* _DATA FOR REVIEW_:

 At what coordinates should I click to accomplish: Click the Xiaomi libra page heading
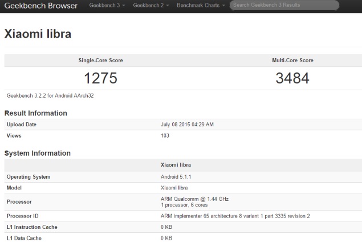point(38,34)
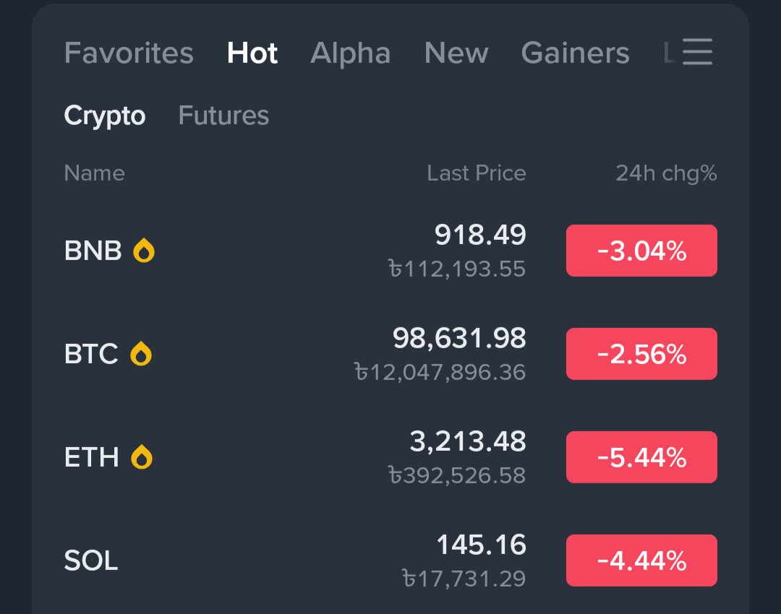781x614 pixels.
Task: Open BTC price 98,631.98 details
Action: (x=459, y=338)
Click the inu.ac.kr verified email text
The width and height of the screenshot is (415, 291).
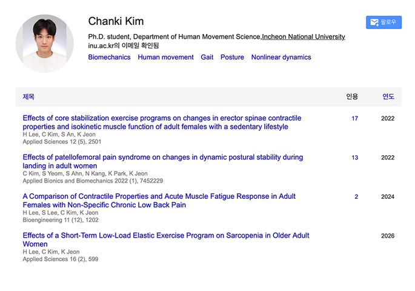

* _YOUR TASK_: Repeat everything in the records above exactly; pictures are not part of the copy.

* _TASK ANSWER_:
 At what coordinates should I click to accomplish: Click the Xiaomi libra page heading
point(38,34)
781x614 pixels.
Task: Open BTC price 98,631.98 details
Action: (x=459, y=338)
Click the inu.ac.kr verified email text
The width and height of the screenshot is (415, 291).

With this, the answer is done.